Your objective: Your task is to retype, exactly, the line containing "Click the PATCH badge for partial pet updates" and every later line through the end of the listing, with pictures omitted.

Data:
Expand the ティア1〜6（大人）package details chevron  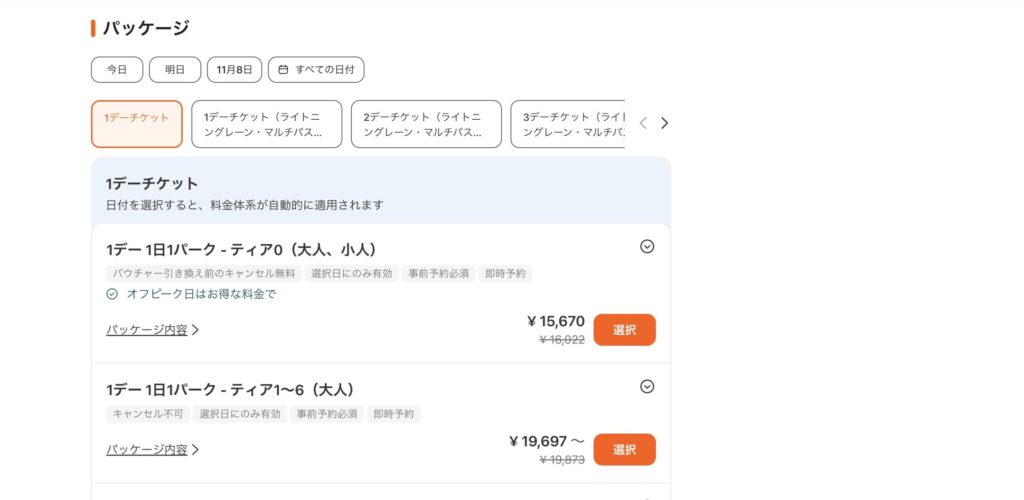click(x=647, y=387)
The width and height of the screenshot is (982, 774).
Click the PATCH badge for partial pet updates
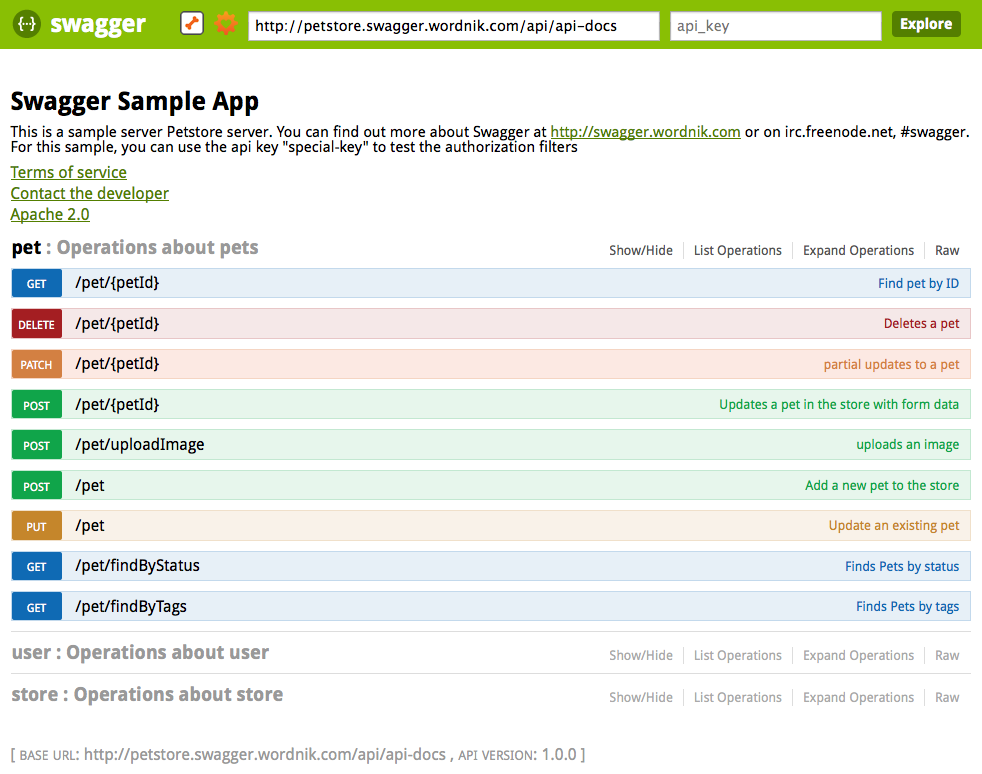click(x=36, y=364)
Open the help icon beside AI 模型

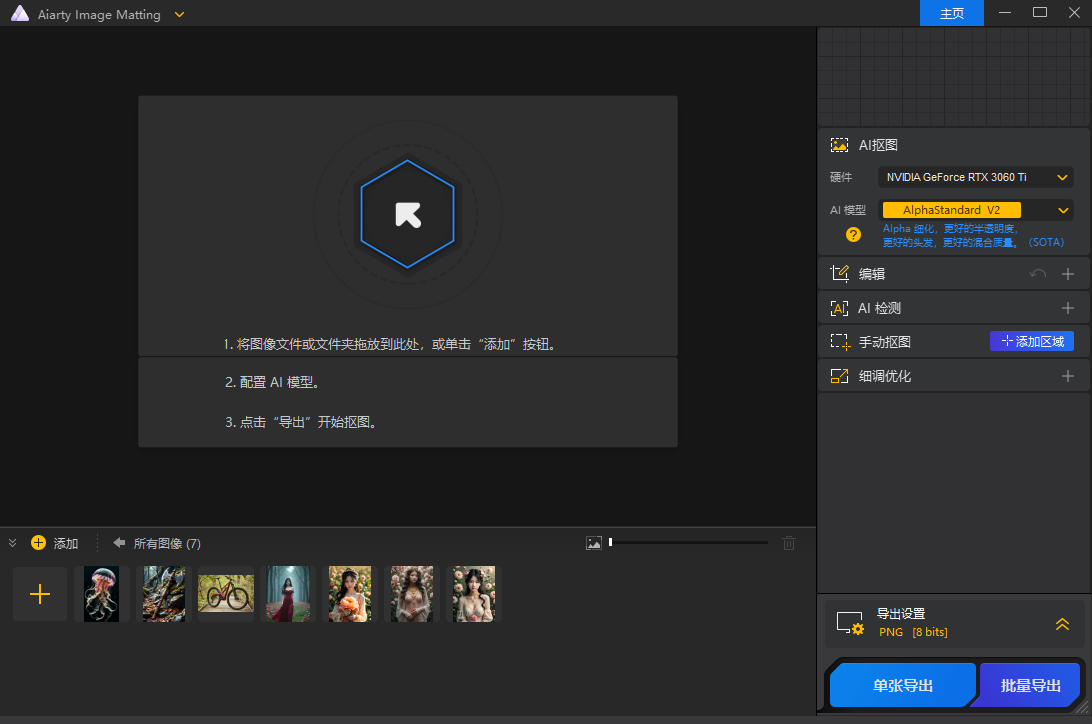pos(853,235)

Answer section:
Click the PATCH badge for partial pet updates
click(x=36, y=364)
Open the help icon beside AI 模型

pos(853,235)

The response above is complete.